It’s not long before George is back at the gym he’d pointed out to Dream only a couple days ago. Now that it’s the weekend and early in the day, it’s a bit more crowded than it was the last time. It reeks of sweat and body spray – one thing George never liked about this place. He had grown too used to Dream’s mellow scent that the sharp stench of a bunch of men who probably don’t wear deodorant almost overwhelms him.

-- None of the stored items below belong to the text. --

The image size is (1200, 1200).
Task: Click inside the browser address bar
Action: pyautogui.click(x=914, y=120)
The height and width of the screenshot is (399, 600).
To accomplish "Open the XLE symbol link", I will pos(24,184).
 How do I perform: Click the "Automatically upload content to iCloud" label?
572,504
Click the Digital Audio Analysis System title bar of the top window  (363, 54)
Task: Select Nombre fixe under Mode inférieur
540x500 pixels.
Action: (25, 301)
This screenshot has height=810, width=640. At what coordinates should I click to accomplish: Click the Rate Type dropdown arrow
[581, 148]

He imagines if Dream were here, he’d settle for the treadmill. George knows him well enough to know he would spend the next hour and a half walking it endlessly as his eyes stayed glued to the TV hooked on the wall – playing a reality show he knows is a guilty pleasure of his. He remembers a while back, when Dream was still faceless, and George would call sometimes to catch him in the middle of his workouts. They’d talk listlessly and in the back of his head he used to wonder what Dream would look like; glistening with sweat, hair matted down, and the flex of his limbs.

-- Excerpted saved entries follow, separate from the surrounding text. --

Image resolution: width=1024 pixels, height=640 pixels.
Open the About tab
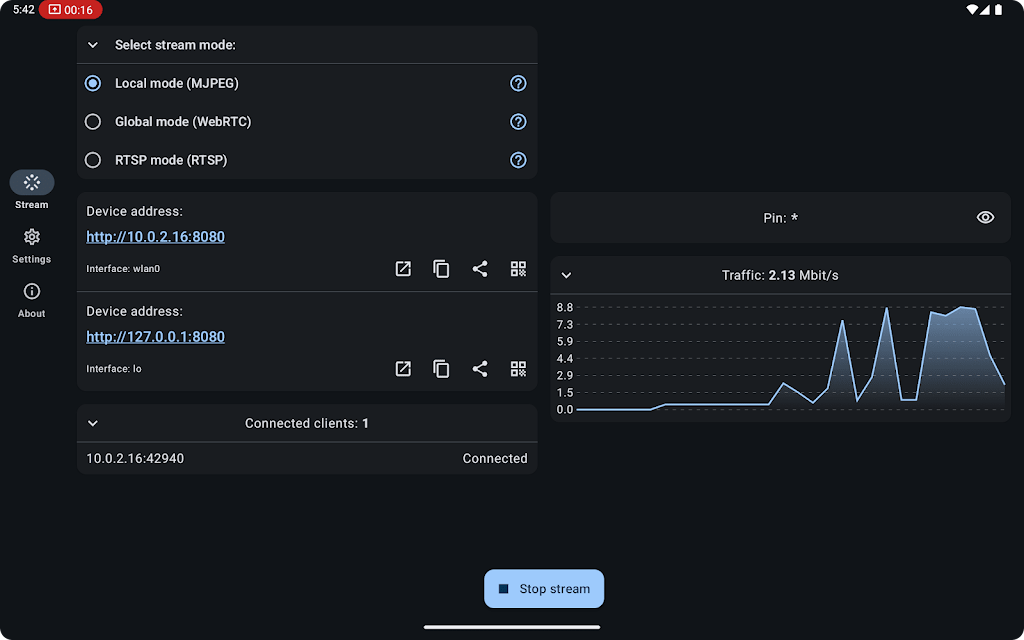[32, 299]
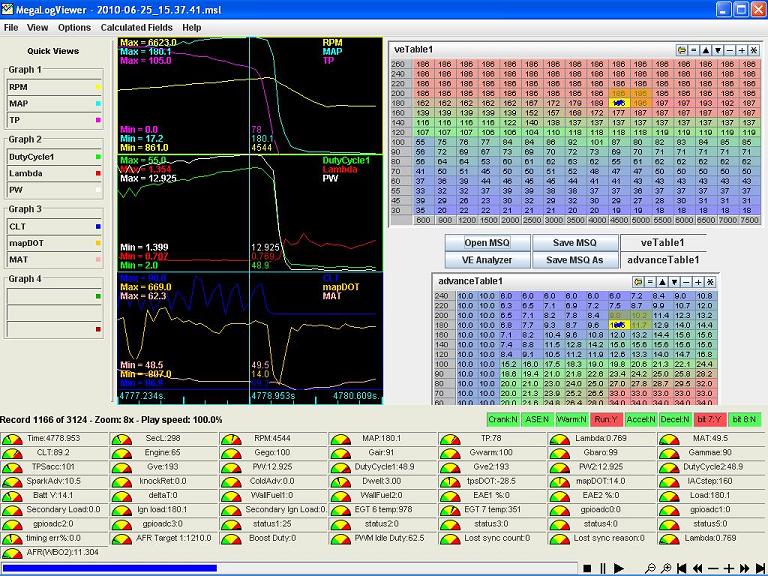Increase veTable1 cells with the up arrow
768x576 pixels.
pyautogui.click(x=706, y=49)
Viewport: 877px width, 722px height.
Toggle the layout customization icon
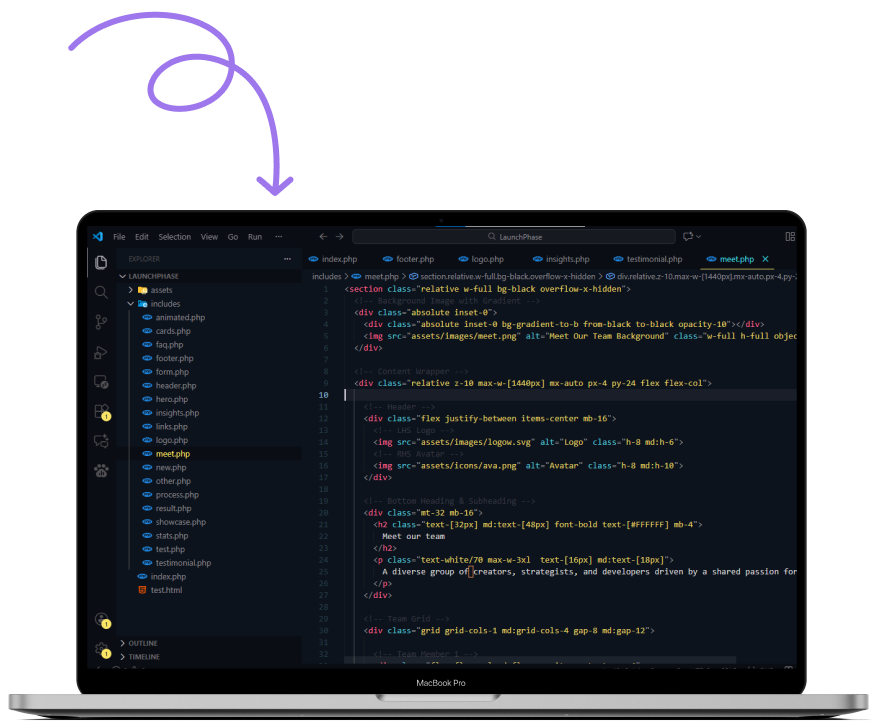click(790, 237)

Sapnap drags him to the stretch zone before he can get too deep in thought, “Come on, you’re following my routine.”

“Do I have to?” George groans, “I was just gonna stay on the bike.”

“Yes, because you’re my chaperone,” Sapnap says, and before George can begin to protest, he continues, “and I’m telling Dream that you wouldn’t participate in our kitten bonding session.”

George scrunches his nose up at those last words. He pretends to hate it, “Fine.”

He reluctantly follows Sapnap to a vacant corner, and from the ceiling height mirror facing him, he looks rather awkward and out of place, he shakes himself off and tries to mimic Sapnap as he does one of his bodybuilding routines that he just wasn’t cut out for. The moves and stretches he can’t name for the life of him are in no way suitable for someone who hasn’t worked out in over a year.

He’s going to need a long hot shower and a ten hour sleep after this.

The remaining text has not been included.